In a speech to the German Bundestag or lower house of parliament on Wednesday, Merkel defended the move for tighter budget policing in the European Union, saying Europe and the eurozone would emerge stronger from the crisis.

"Getting over the state debt crisis is ... a process. This process won't last weeks, it won't last months, it will last years," she said.

There could be "setbacks but if we don't let ourselves be discouraged ... Europe won't just overcome the crisis but will emerge from it strengthened," she added.

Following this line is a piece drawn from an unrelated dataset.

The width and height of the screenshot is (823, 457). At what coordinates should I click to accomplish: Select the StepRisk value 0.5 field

European Union leaders from 26 of the 27 member states agreed at a high-stakes Brussels summit last week to back a Franco-German drive for tighter budget policing in a bid to save the eurozone.

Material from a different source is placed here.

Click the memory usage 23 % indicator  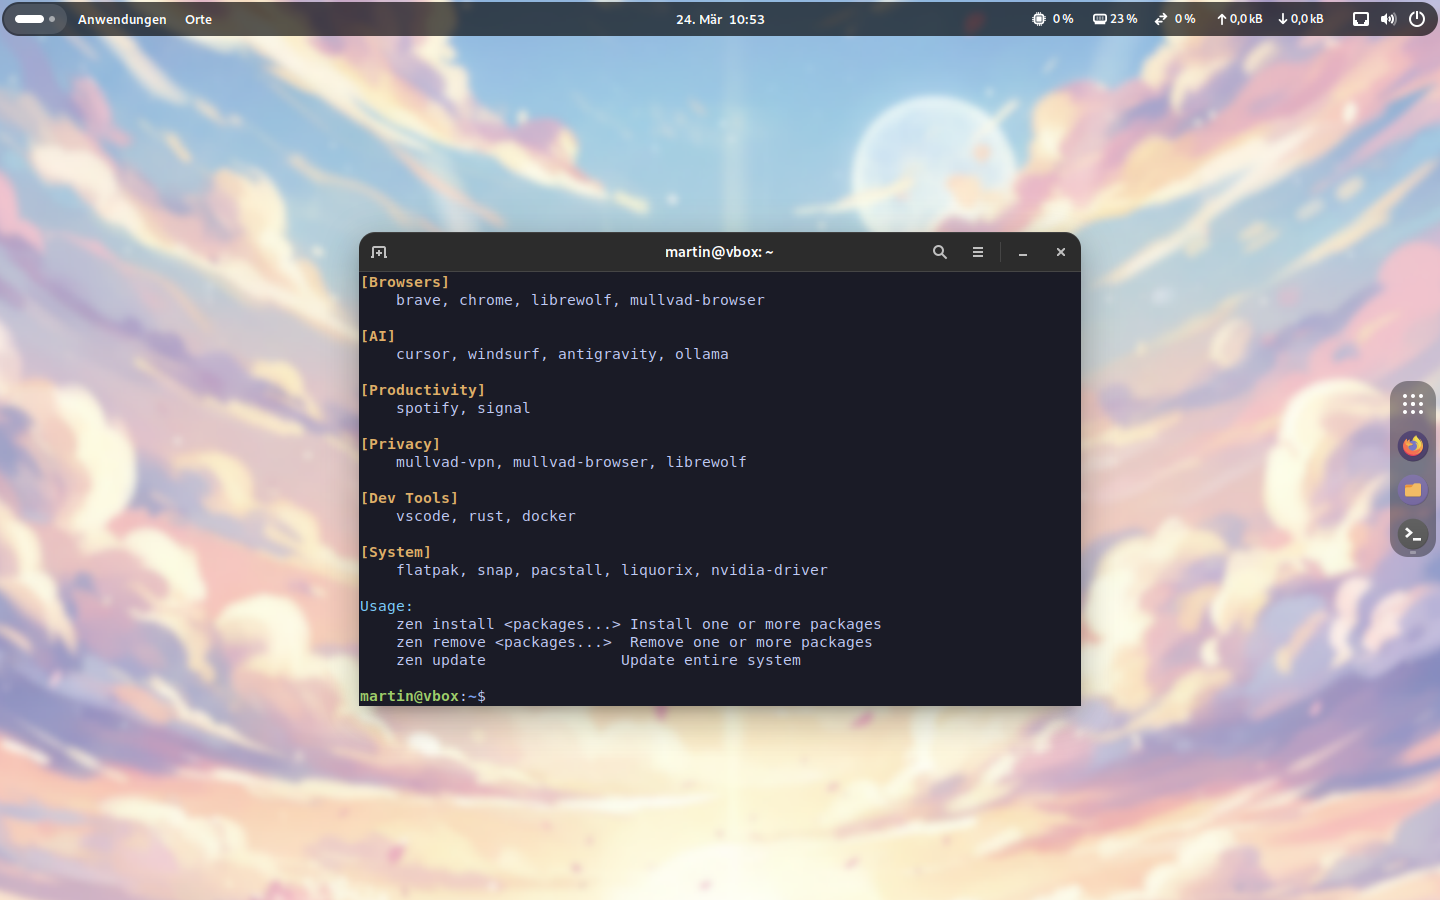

After Britain, which does not use the euro, blocked changes to an EU-wide treaty, the other 26 EU states signalled their willingness to join a "new fiscal compact" imposing tougher budget rules.

Merkel said that with such a fiscal compact: "The vision of a real political union is beginning to take on contours."

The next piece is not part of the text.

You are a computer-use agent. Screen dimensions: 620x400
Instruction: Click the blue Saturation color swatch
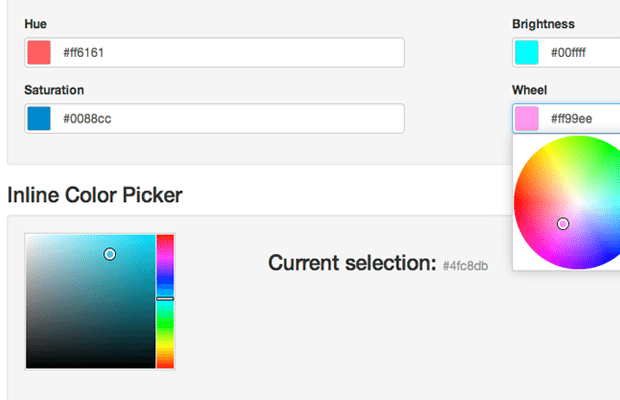coord(39,118)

Nevertheless, markets remained sceptical whether the moves decided in Brussels will be enough to prevent a break-up of the euro area.

European shares fell and the euro fell below $US1.30 for the first time in nearly a year.

Ratings agency Moody's has said the crisis talks failed to produce "decisive policy measures" and threatened to review the credit ratings of all EU states within the next three months.

Standard & Poor's is expected to decide this week whether or not to downgrade 15 of the 17 eurozone members.

Adding to the negative sentiment were comments by Merkel herself, in which she ruled out an increase in the European Stability Mechanism, the eurozone's future permanent bailout fund.

The lending limit of the EMS, which EU leaders agreed at last week's summit will be up and running a year earlier than planned, should remain at 500 billion euros ($A654.15 billion) , Merkel said on Tuesday.

Her stance underscores a rift among some European leaders over boosting the fund's firepower and how best to tackle the eurozone's fiscal woes.

With experts saying the amount will not be enough to rescue a country such as Italy, analysts at Moneycorp saw the remark as "the latest in a series of psychological blows to confidence in euroland and its sovereign borrowers.

"The German chancellor dropped another brick on the euro's foot," the analysts said in a daily investors' note.

In Australia, deputy central bank chief Ric Battellino warned that markets appeared to be pricing in the possibility of a break-up of the eurozone.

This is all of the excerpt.